Al termine del “G7 Inclusione e Disabilità” , che si è svolto ad Assisi e Solfagnano tra il 14 e il 16 ottobre, è stata adottata la Carta di Solfagnano.
Il G7 dell’inclusività ha visto riuniti per la prima volta i ministri delle sette più grandi economie mondiali a confronto sulle politiche a favore delle persone con disabilità e si è concluso con la l’adozione di una “Carta” di impegni.
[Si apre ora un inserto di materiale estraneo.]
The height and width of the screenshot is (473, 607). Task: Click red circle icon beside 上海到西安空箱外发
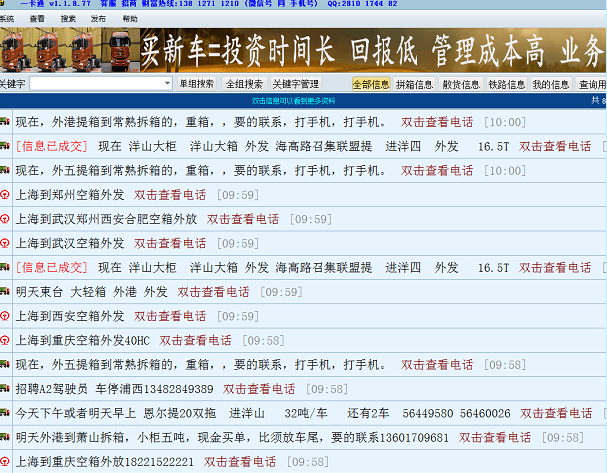pyautogui.click(x=5, y=316)
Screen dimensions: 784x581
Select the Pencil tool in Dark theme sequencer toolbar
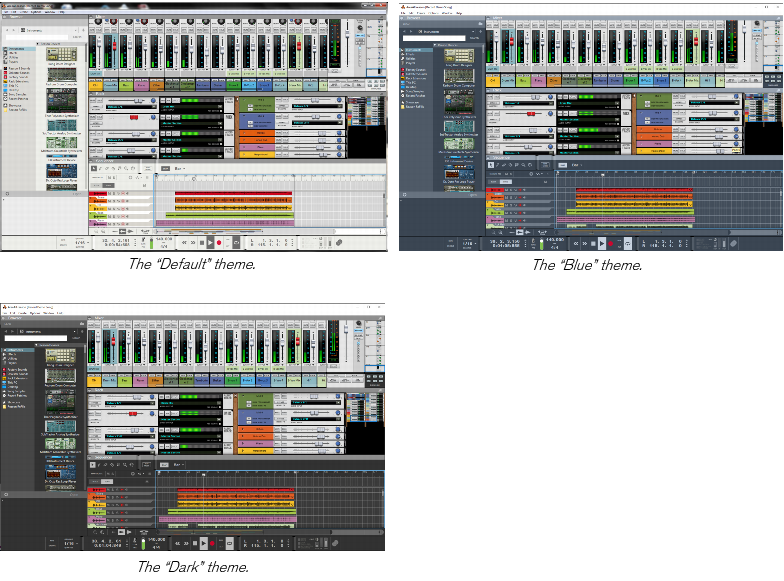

Si tratta di un documento che rappresenta gli impegni dei Ministri e dei Paesi partecipanti al G7, ispirati dalla Convenzione Onu sui diritti delle persone con disabilità.
La Carta di Solfagnano contiene 8 priorità sulle quali i Paesi G7 si impegnano ad agire e a sostenere politiche concrete di inclusione e di valorizzazione delle persone.
L’impegno dei firmatari– è “orientato al raggiungimento e al mantenimento di un radicale cambiamento di prospettiva che mira a eliminare le barriere causate dalla società e a mettere le persone con disabilità al centro delle politiche di inclusione per massimizzare l’autonomia, l’indipendenza e sviluppare i talenti e le competenze in modo che tutti gli individui siano abilitati e supportati nel realizzare le proprie aspirazioni e desideri”.
Nelle conclusioni, c’è l’impegno a tradurre “in azioni concrete” le priorità della “Carta di Solfagnano”, consapevoli che “non esauriscano tutte le questioni relative alla vita quotidiana delle persone con disabilità”. Da qui l’impegno a “continuare la discussione” nei prossimi incontri che si terranno sotto le presidenze del G7.